- **Record set**:

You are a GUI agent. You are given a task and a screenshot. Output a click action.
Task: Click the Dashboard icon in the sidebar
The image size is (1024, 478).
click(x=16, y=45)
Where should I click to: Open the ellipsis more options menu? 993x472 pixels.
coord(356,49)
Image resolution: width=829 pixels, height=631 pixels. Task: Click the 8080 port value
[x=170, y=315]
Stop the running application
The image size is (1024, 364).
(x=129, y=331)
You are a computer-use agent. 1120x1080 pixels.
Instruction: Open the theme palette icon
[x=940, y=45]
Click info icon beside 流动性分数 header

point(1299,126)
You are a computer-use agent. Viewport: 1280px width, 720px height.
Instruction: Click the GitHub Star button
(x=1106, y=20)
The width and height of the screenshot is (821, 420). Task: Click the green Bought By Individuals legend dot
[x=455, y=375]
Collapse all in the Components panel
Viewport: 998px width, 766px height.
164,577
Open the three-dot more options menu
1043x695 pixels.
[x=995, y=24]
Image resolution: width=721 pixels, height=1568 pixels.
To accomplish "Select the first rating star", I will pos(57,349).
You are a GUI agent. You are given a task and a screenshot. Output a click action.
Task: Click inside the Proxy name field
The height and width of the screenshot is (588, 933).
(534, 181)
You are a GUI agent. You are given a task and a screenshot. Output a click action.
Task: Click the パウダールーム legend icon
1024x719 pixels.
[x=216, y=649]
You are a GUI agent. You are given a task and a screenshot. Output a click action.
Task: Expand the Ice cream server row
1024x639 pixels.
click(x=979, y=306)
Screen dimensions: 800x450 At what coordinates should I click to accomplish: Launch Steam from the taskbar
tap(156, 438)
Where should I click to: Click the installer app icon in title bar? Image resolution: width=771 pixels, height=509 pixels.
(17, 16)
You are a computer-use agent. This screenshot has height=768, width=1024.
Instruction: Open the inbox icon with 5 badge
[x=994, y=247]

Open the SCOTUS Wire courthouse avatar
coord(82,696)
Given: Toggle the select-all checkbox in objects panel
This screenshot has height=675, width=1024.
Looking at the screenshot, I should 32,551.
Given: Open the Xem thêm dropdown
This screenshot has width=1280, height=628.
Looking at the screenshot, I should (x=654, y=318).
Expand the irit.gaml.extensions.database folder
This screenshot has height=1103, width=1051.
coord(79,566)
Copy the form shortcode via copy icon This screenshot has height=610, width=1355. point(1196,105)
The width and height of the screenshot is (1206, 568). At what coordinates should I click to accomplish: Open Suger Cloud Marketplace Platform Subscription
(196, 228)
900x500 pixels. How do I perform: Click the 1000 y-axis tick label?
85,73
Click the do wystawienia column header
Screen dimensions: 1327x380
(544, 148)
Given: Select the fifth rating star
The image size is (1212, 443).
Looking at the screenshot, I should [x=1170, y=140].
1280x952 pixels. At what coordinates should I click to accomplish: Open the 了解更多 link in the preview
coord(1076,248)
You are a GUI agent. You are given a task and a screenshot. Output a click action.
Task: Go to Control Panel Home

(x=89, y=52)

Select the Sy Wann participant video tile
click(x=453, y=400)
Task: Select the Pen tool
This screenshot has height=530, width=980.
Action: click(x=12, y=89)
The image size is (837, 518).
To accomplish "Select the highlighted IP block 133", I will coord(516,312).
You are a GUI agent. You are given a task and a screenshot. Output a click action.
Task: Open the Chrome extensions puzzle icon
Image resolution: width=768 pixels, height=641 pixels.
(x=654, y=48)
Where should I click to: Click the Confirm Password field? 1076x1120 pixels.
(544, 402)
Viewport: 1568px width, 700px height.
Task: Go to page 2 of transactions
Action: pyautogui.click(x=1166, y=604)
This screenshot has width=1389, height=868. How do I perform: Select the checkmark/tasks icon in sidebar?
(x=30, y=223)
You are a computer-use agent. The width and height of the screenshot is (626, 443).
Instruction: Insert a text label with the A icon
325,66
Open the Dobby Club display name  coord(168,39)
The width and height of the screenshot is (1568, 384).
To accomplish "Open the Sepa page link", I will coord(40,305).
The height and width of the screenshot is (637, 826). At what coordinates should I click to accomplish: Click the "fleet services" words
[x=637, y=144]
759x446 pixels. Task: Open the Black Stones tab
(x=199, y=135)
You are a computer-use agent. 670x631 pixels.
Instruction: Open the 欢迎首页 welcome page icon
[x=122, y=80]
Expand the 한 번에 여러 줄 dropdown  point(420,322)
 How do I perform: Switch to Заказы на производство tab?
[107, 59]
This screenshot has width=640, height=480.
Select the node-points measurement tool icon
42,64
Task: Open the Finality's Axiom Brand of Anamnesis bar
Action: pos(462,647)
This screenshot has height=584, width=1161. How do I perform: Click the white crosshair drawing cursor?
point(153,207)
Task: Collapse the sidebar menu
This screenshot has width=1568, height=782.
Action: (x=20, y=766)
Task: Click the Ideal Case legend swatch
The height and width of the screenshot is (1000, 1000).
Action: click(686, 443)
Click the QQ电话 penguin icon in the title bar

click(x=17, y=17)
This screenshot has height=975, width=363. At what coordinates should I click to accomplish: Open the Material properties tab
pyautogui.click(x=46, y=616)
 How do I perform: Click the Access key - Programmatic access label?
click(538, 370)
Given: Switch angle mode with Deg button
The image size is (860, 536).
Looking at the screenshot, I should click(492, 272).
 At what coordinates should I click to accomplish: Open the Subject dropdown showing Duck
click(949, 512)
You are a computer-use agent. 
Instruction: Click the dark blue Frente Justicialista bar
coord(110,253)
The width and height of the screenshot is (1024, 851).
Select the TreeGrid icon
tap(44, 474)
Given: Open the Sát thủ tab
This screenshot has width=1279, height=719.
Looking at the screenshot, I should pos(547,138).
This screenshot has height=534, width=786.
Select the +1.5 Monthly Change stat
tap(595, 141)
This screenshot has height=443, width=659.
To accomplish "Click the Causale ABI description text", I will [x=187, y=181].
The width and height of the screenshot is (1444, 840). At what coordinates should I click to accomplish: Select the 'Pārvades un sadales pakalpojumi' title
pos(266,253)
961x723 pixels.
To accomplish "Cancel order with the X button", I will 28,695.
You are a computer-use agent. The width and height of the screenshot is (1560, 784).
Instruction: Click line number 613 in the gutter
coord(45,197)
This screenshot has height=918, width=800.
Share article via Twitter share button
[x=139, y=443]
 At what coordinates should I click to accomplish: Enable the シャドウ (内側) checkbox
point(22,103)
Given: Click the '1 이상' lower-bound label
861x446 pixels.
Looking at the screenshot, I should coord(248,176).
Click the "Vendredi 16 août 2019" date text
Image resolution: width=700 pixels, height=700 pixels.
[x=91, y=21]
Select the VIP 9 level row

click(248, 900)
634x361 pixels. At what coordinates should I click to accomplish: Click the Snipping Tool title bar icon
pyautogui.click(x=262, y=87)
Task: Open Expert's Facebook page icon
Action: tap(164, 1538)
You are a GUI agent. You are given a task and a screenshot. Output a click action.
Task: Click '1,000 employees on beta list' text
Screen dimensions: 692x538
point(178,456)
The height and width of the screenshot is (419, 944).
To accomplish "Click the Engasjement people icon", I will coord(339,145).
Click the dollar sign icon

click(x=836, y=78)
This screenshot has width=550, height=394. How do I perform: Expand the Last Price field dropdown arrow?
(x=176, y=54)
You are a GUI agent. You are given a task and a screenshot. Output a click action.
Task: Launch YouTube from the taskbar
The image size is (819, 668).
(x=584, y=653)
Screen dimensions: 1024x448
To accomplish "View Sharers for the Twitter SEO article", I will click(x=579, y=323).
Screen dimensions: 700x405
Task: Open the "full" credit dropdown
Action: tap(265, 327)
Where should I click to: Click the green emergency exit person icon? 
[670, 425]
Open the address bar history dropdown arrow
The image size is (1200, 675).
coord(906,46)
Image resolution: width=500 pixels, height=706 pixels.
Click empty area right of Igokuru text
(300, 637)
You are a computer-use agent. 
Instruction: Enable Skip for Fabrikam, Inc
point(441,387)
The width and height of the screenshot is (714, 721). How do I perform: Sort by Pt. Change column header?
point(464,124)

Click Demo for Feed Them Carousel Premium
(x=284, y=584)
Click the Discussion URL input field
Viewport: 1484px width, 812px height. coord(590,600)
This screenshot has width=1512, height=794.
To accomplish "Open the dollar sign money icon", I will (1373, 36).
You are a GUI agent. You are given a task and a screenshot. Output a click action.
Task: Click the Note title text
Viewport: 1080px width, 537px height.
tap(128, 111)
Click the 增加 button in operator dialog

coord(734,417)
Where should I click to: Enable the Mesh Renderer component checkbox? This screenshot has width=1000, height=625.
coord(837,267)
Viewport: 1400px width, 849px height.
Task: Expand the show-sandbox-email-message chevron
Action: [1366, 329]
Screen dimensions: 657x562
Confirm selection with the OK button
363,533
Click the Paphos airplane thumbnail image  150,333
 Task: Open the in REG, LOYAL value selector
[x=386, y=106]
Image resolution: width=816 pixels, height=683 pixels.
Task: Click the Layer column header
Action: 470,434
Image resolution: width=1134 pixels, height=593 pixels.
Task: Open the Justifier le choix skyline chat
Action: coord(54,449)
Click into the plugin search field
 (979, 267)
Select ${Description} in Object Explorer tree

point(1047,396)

- **Exercise requirements**: Would you copy, unchanged, the stretch of the records above that begins at the line containing "Screen dimensions: 800x450" and ends at the line containing "Given: Open the Xem thêm dropdown", and only that?

- **Expected output**:
Screen dimensions: 800x450 At what coordinates should I click to accomplish: Launch Steam from the taskbar
tap(156, 438)
Where should I click to: Click the installer app icon in title bar? Image resolution: width=771 pixels, height=509 pixels.
(17, 16)
You are a computer-use agent. This screenshot has height=768, width=1024.
Instruction: Open the inbox icon with 5 badge
[x=994, y=247]

Open the SCOTUS Wire courthouse avatar
coord(82,696)
Given: Toggle the select-all checkbox in objects panel
This screenshot has height=675, width=1024.
Looking at the screenshot, I should 32,551.
Given: Open the Xem thêm dropdown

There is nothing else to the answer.